Veel Nederlanders zijn somber over de kant die het opgaat met ons land. Uit onderzoek van het Sociaal en Cultureel Planbureau (SCP) blijkt dat dit maatschappelijk onbehagen samenhangt met de maatschappelijke positie van mensen en hun opvattingen over de samenleving en politiek.
In het nieuwe onderzoek Somber over de samenleving? Een studie naar verschillen in maatschappelijk onbehagen in Nederland geeft het SCP drie handvatten waarmee beleidsmakers om kunnen gaan met maatschappelijk onbehagen.

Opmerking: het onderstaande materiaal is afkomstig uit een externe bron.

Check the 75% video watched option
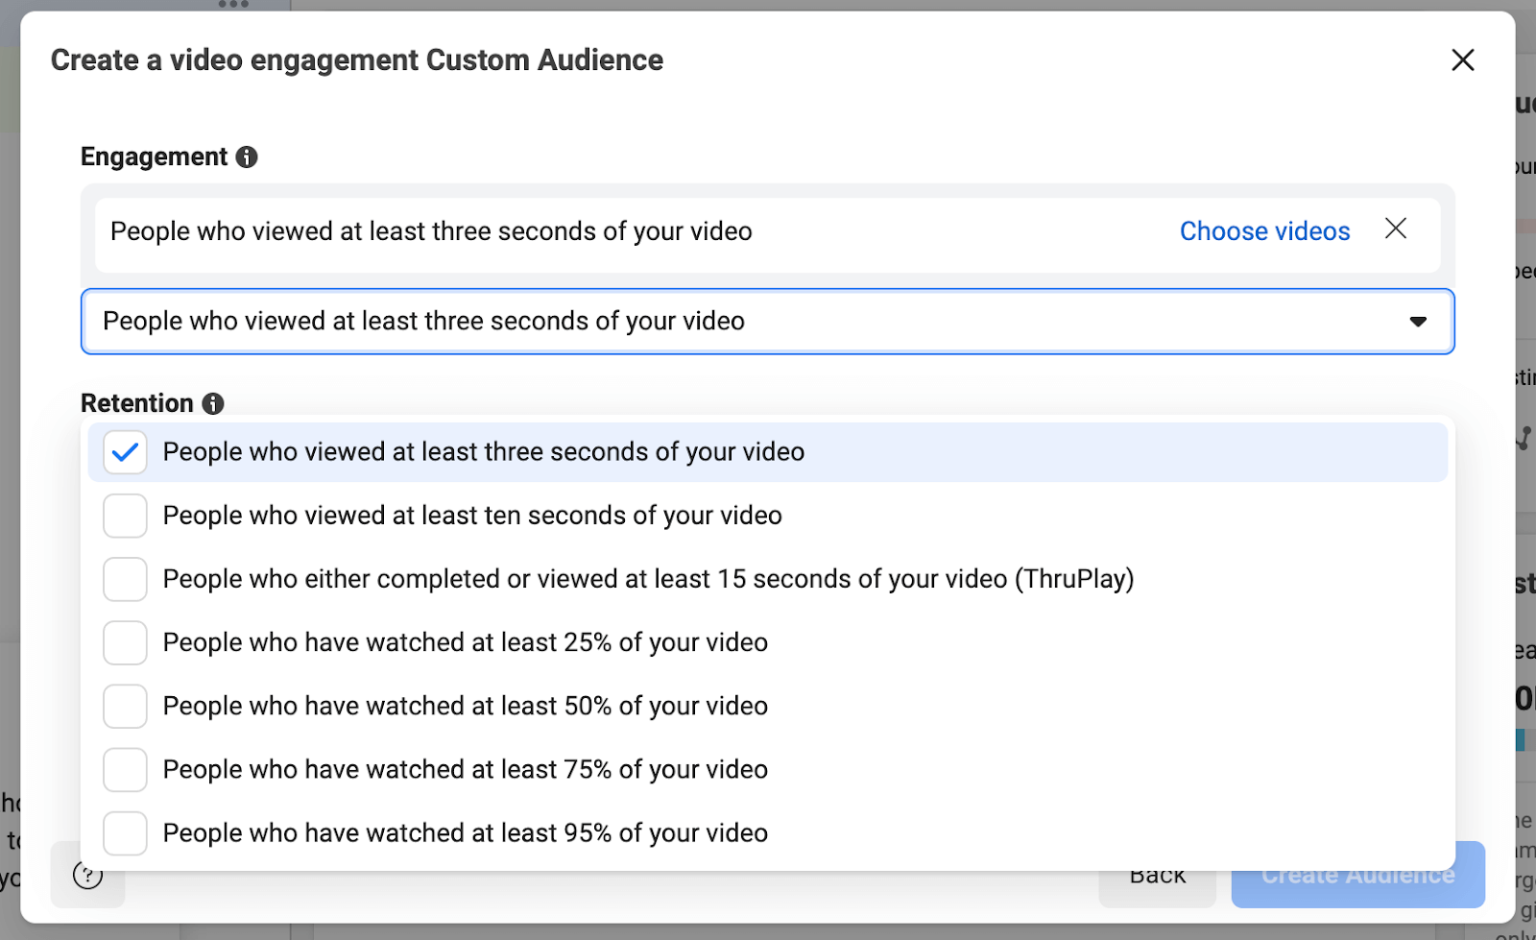 (x=125, y=769)
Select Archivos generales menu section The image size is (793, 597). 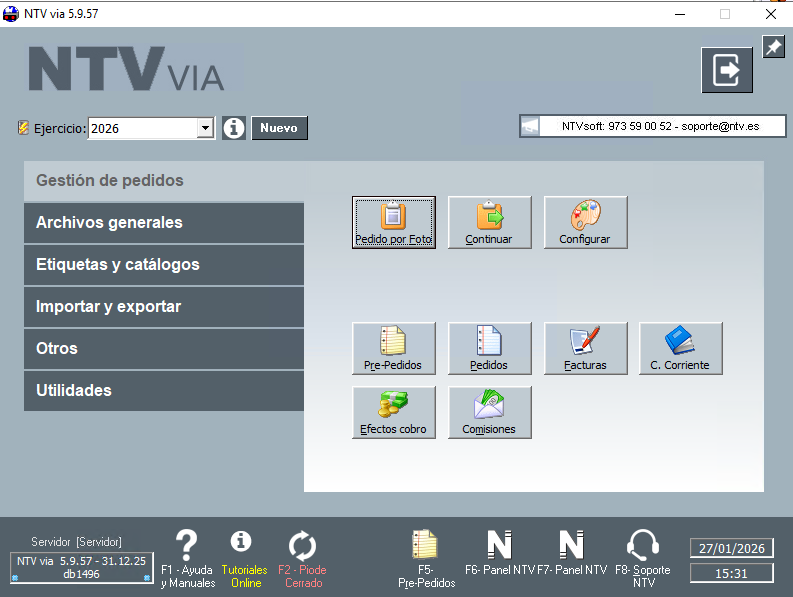tap(164, 223)
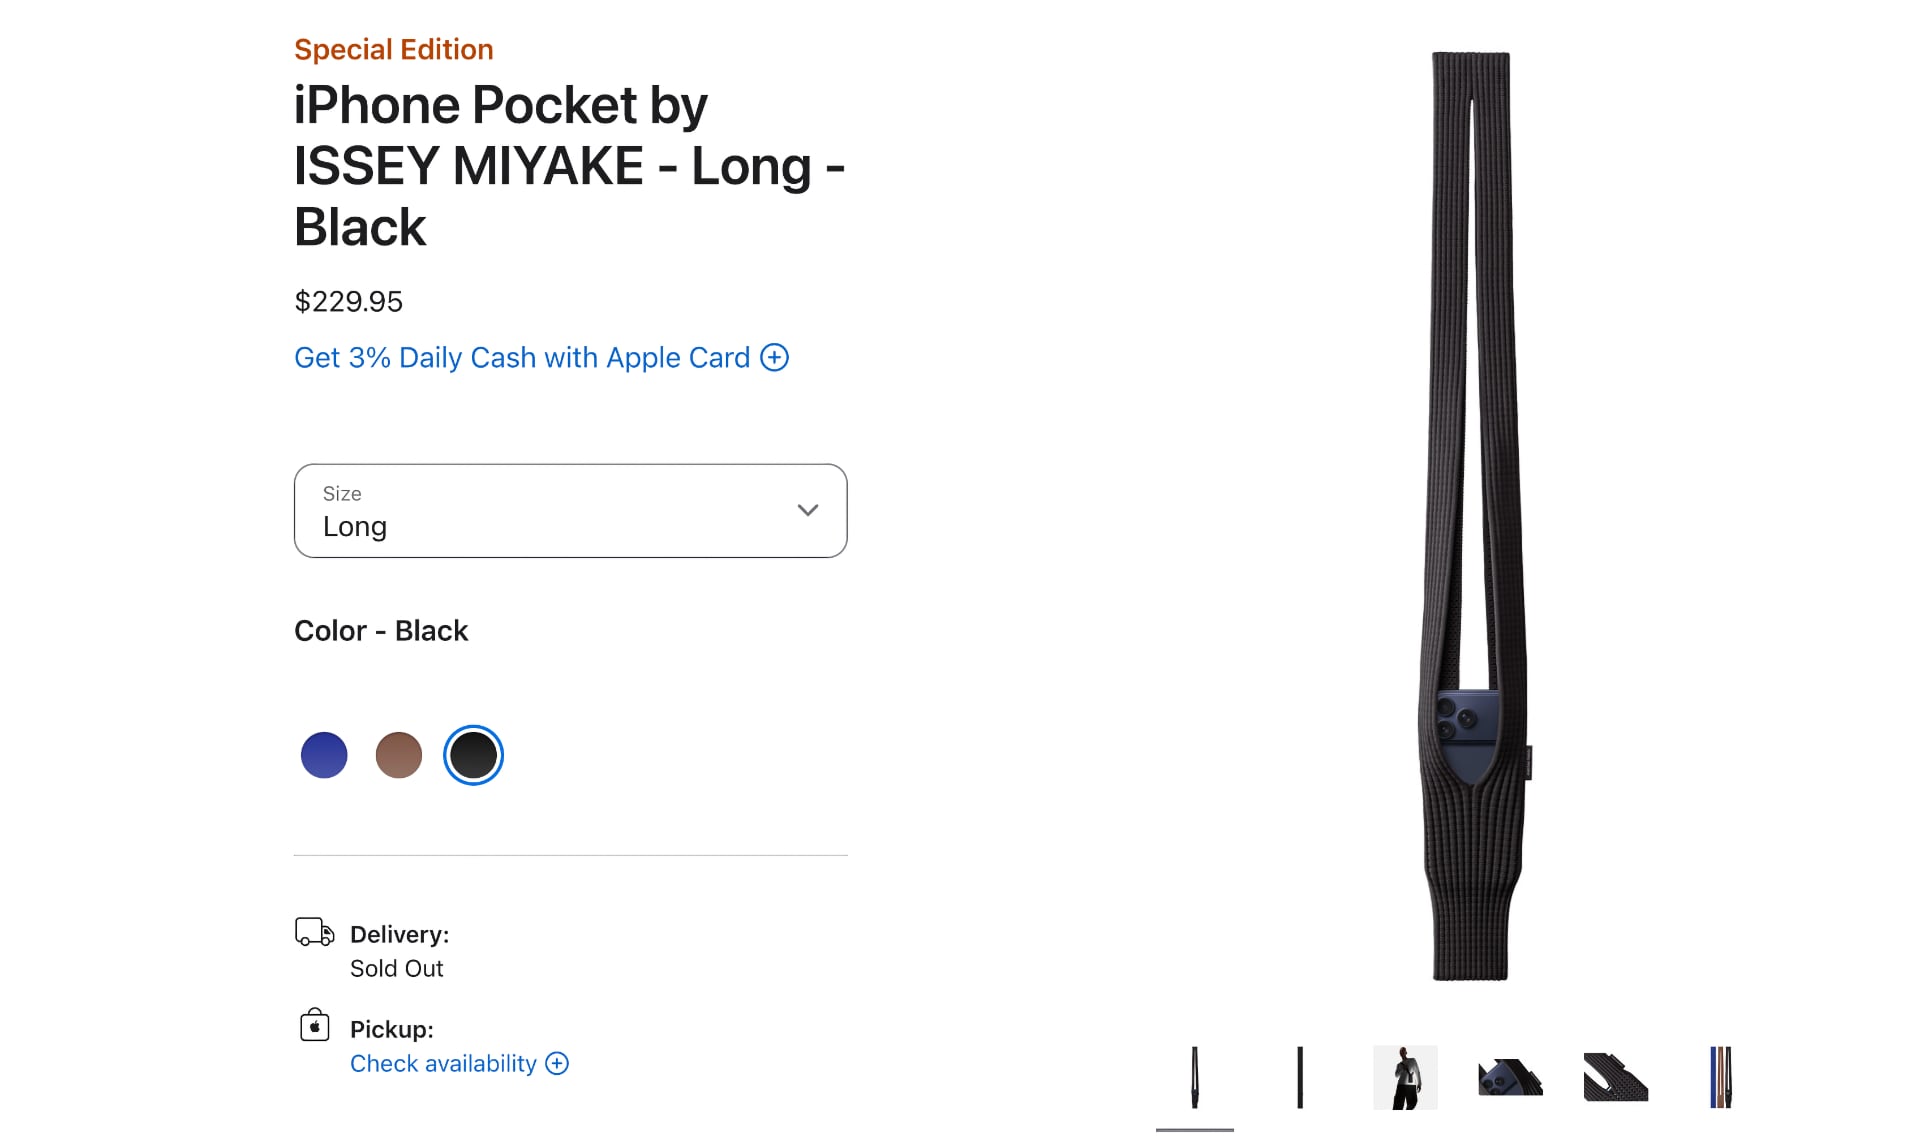Select the brown color option
This screenshot has width=1920, height=1137.
398,755
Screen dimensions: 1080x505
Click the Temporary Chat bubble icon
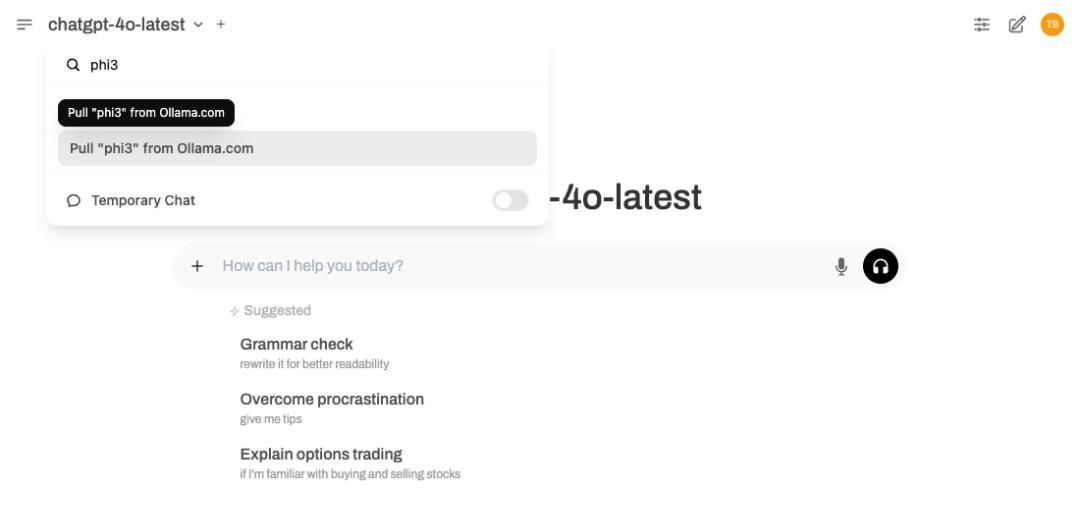[74, 200]
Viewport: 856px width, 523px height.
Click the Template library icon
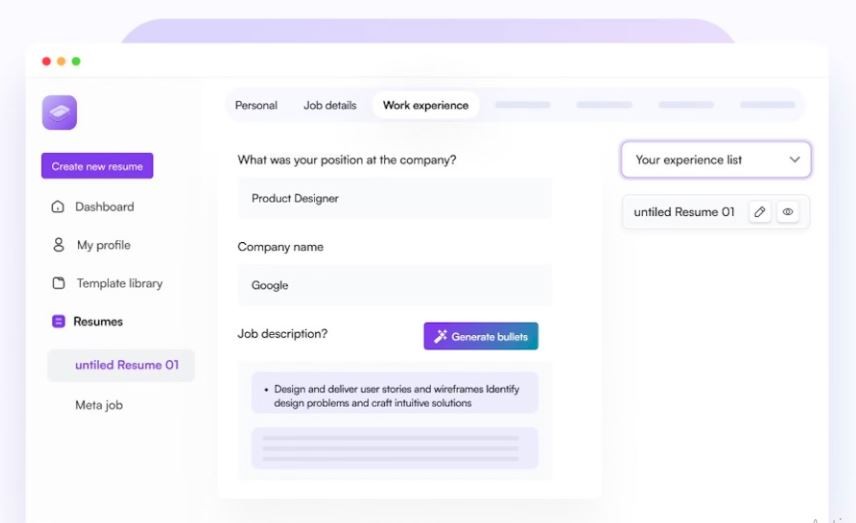[x=58, y=283]
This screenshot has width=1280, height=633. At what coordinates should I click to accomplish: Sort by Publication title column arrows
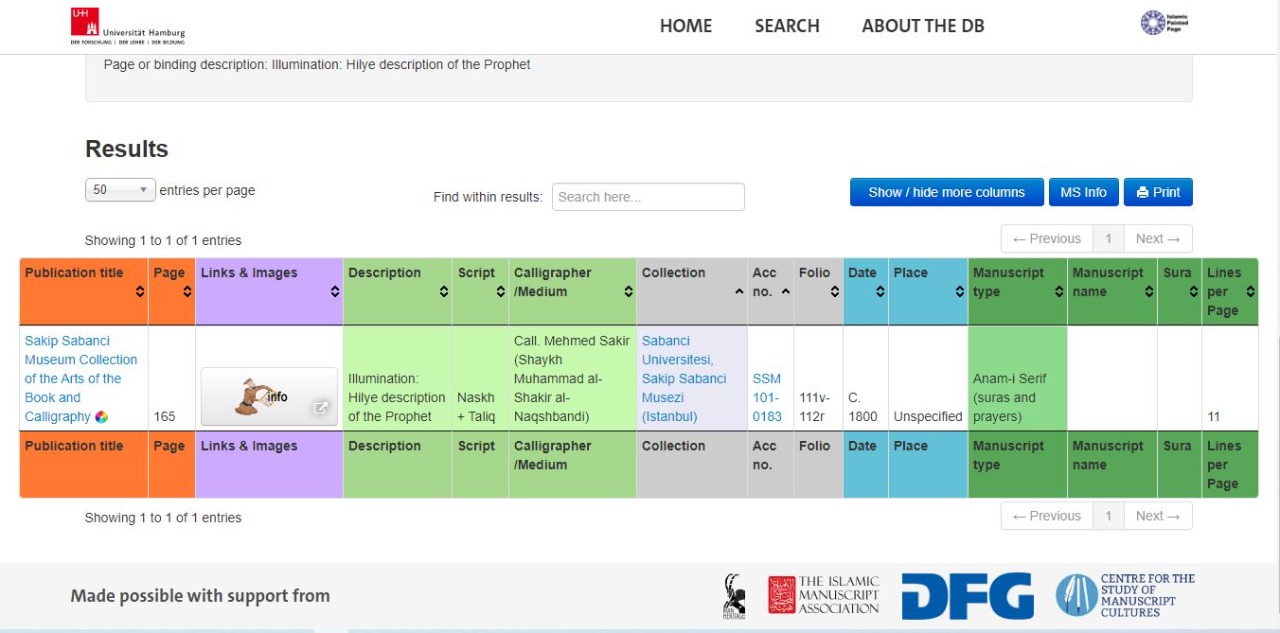tap(140, 292)
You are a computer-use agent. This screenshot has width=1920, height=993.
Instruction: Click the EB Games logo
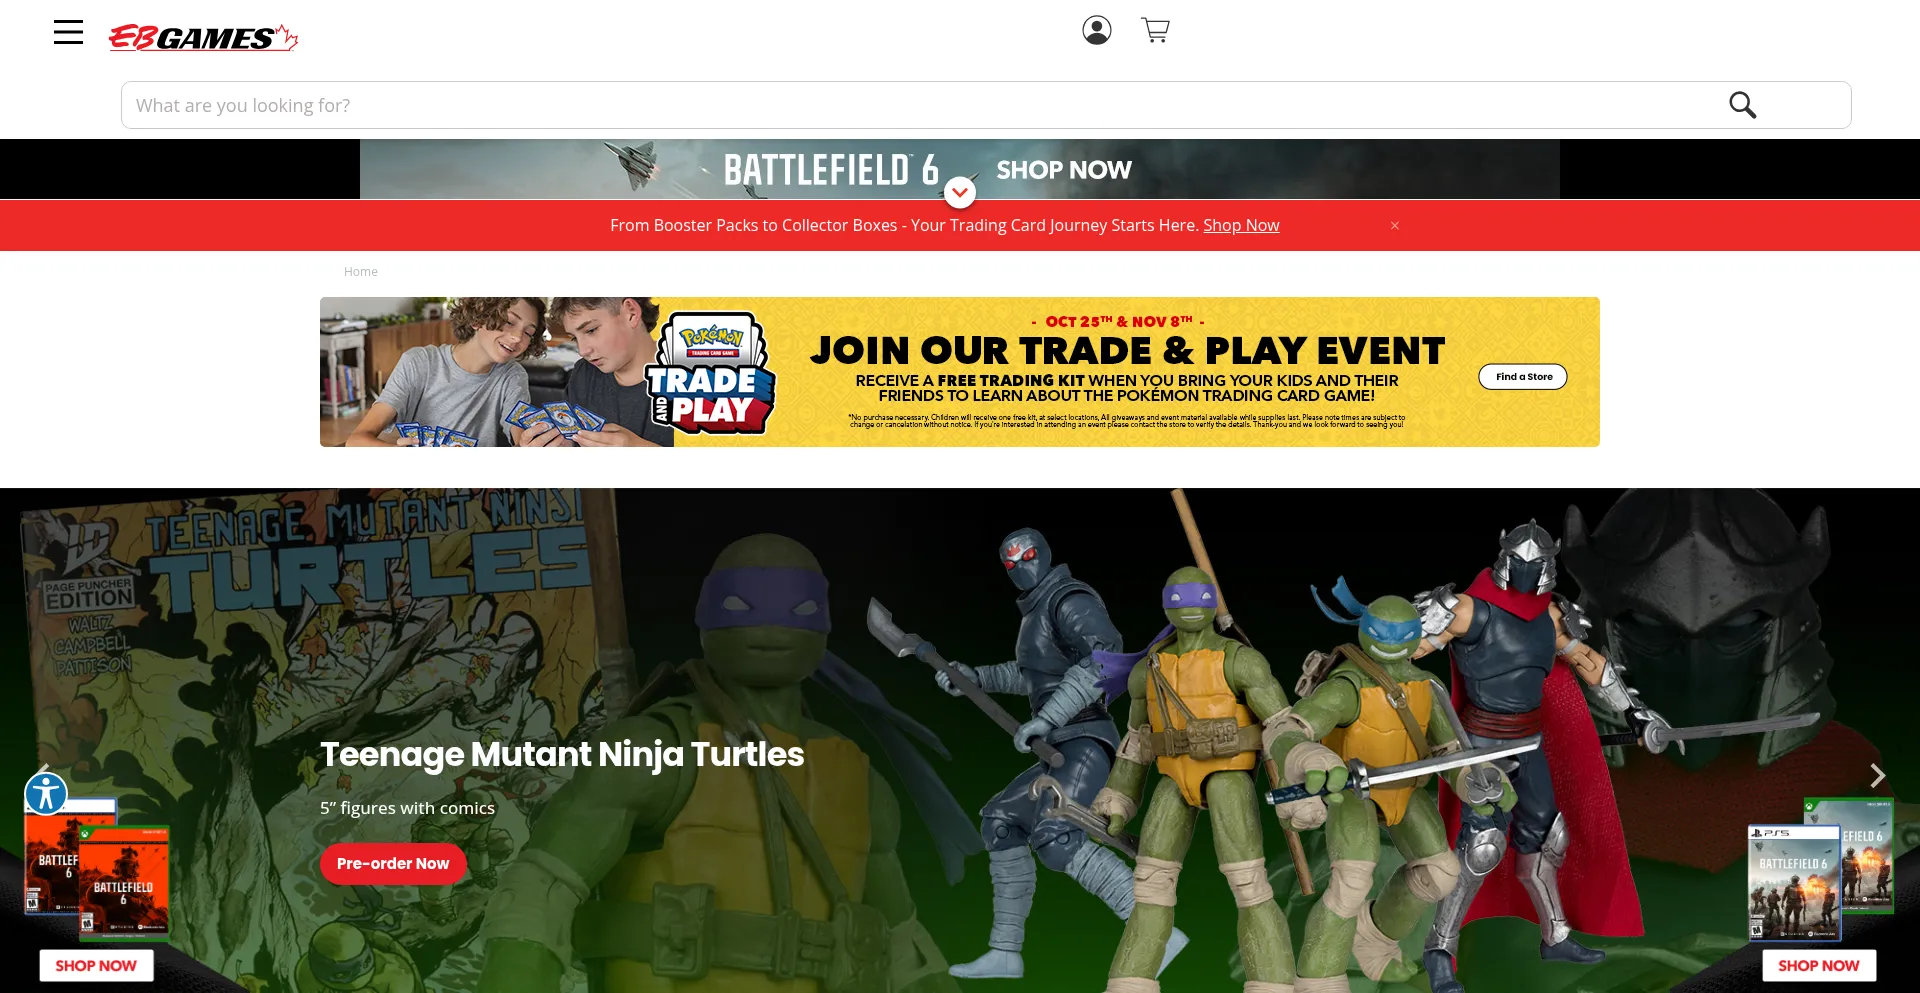pyautogui.click(x=203, y=38)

- Verschillende politieke opvattingen hangen anders samen met maatschappelijk onbehagen
Uit het onderzoek blijkt dat verschillende groepen om uiteenlopende redenen somber zijn over de samenleving. Daarnaast blijkt dat mensen die sterker het gevoel hebben dat politici onvoldoende naar hen luisteren meer maatschappelijk onbehagen hebben. Om dit onbehagen tegen te gaan, is het belangrijk dat burgers zich beter gehoord voelen en dat zij de keuzes die het kabinet maakt begrijpen. Het meer betrekken van burgers bij het nemen van besluiten kan zorgen voor meer begrip voor de gemaakte keuzes. Transparantie en inclusie zijn daarbij van groot belang. Om dit te bereiken, kan de overheid burgerberaden en referenda inzetten. Daarbij is het belangrijk dat verwachtingen vooraf helder zijn en dat de representativiteit is gewaarborgd.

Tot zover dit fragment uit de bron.